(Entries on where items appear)
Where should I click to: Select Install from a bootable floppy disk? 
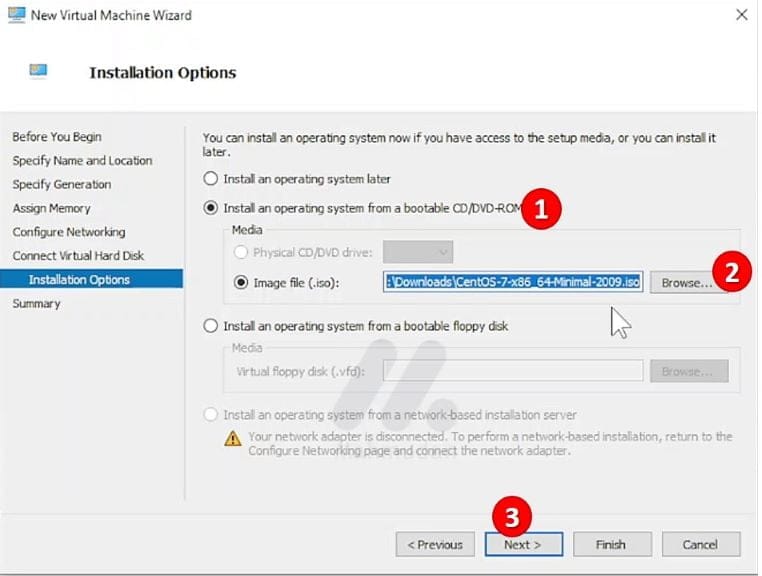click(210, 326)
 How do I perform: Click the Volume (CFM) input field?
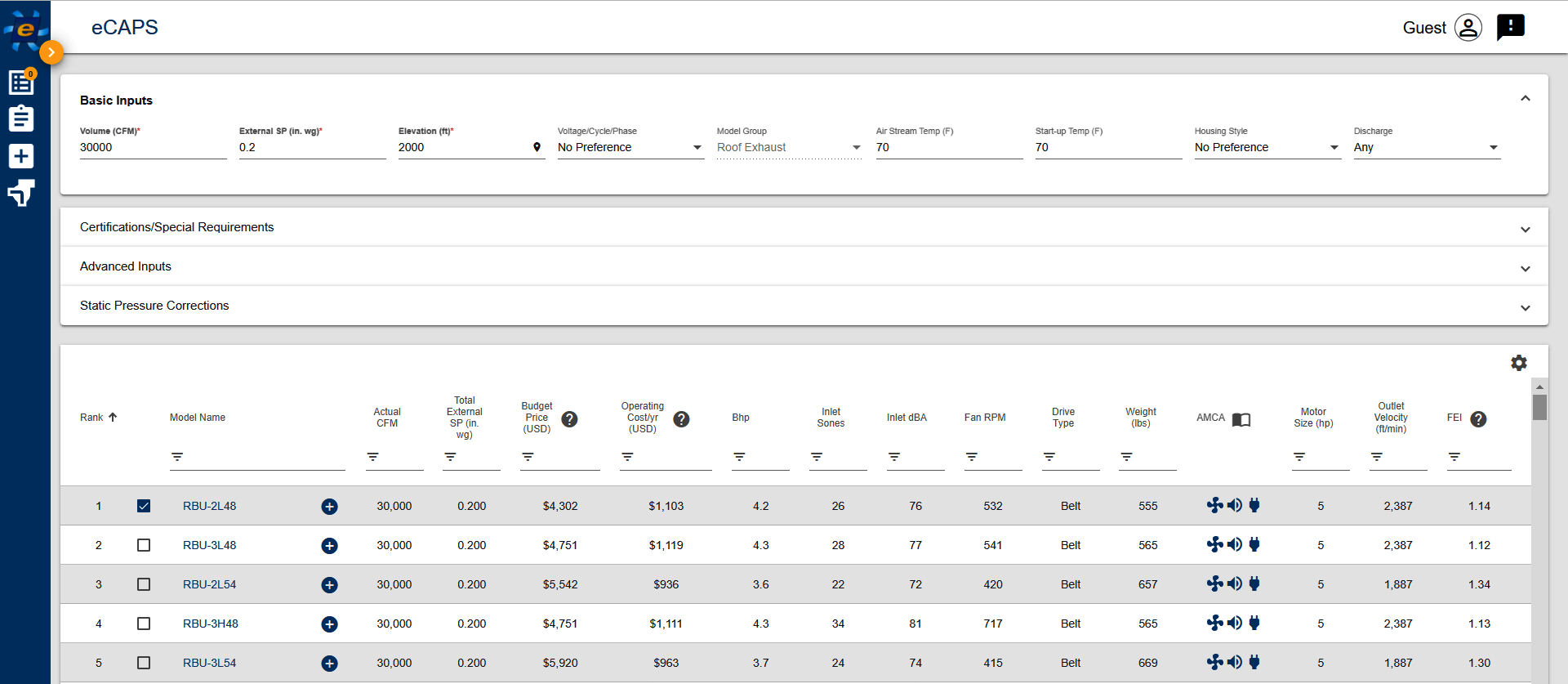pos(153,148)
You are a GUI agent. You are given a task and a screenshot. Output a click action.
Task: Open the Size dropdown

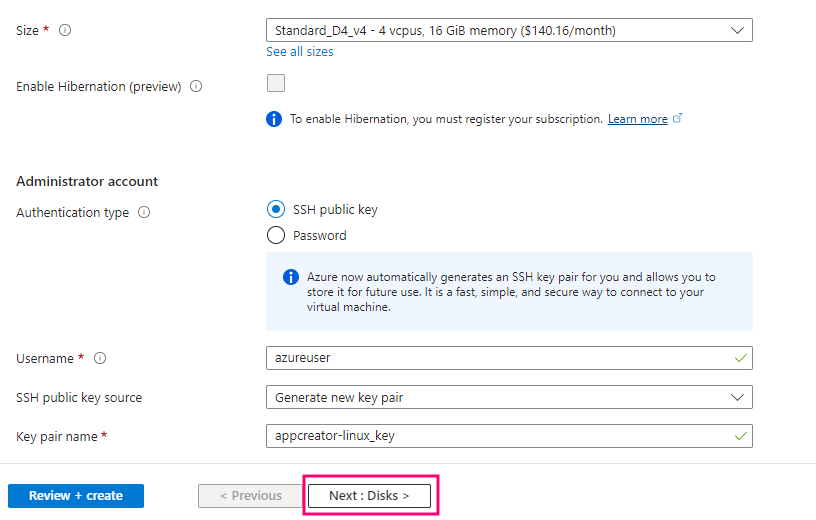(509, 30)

Stated goal: Duplicate all of the records above line for line, omitting the pictures from your answer.

Answer to the task:
Where should I click to: Select Install from a bootable floppy disk? 
click(210, 326)
 How do I perform: Click the Volume (CFM) input field?
pos(153,148)
You are a GUI agent. You are given a task and a screenshot. Output a click action.
Task: Open the Size dropdown

(509, 30)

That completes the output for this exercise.